On Mar 12, 2010, at 7:51 AM, Samuel Thibault wrote:

> > To support that, do we need to make internal variables and fields be 
> > volatile?
> 
> ?! I fail to see why we would need that.
> If some threads uses a function that modifies a topology object, no
> other thread should be reading it of course, since the reader will
> possibly read incoherent data. A volatile qualifier can not fix that,
> only mutexes (or transactional memory :) ) can.

Right -- that's not what I'm asking about.

Even in this scenario:

1. thread A calls hwloc_topology_init(&a)
2. thread A calls hwloc_topology_load(a)
3. thread A launches thread B
4. thread B calls hwloc_topology_get_*(a...)
5. threads A and B synchronize
6. thread A calls hwloc_topology_load(a)
7. thread B calls hwloc_topology_get_*(a...)
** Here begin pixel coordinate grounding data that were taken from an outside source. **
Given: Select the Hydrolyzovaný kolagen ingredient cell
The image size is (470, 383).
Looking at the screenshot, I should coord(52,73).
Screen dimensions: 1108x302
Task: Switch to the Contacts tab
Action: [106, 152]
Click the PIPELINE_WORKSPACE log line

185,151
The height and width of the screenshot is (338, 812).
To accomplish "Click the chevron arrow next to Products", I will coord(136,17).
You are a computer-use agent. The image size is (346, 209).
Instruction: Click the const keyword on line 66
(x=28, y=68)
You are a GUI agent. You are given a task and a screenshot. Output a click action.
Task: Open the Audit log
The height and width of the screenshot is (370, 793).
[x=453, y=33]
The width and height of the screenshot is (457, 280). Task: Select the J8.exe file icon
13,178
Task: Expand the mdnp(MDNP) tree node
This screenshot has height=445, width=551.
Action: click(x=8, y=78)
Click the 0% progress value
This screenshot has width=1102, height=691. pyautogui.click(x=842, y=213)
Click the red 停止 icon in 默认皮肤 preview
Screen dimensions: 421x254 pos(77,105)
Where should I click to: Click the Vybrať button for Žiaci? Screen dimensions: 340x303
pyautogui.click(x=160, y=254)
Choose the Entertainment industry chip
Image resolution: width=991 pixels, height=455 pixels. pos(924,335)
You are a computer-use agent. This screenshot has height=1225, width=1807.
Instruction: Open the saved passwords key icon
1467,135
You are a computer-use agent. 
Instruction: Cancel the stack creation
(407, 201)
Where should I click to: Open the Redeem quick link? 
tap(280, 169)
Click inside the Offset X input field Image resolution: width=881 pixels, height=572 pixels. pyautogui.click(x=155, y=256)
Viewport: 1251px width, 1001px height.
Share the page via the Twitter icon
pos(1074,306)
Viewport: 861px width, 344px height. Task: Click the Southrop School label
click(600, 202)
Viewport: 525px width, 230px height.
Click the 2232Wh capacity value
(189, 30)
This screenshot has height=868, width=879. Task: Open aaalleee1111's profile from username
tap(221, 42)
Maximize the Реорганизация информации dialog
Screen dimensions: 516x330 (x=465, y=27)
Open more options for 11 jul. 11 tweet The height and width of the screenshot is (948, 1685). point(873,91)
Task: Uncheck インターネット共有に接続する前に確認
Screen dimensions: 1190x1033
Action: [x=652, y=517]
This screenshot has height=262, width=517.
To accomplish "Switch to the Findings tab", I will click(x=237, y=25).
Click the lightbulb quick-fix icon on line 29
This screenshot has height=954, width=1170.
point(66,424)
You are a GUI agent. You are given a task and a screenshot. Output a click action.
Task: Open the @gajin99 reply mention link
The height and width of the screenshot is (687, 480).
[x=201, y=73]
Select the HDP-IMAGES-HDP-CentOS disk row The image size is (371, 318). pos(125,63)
If the topology struct is not marked volatile (or the fields or whatever), then 
the compiler *might* assume that all the data in cache/registers from step 4 
may still be valid in step 7.

volatile effectively forces cache misses so that step 7 will guarantee to read 
from memory again, rather than relying on the compiler's optimizer to know that 
the data that may still be in registers from step 4 is actually (potentially) 
invalid.

> > If we say that applications need to provide their own synchronization
> > between readers and writers, atomic writes shouldn't be an issue,
> > right?
> 
> I do not understand this either.

Since writes back to memory may be delayed, it could be possible that a write 
of a value in a topology struct only gets partially written before a read for 
that same value comes in from another thread (even if the threads *think* they 
have synchronized, such as above).  Hence, thread A may have written 2 bytes of 
a 4 byte value when thread B actually reads it.  The value that B gets could 
then possibly be gibberish (these are the worst kinds of bugs to try and find 
-- IBM is rooting out some of these in Open MPI right now, for example :-( ).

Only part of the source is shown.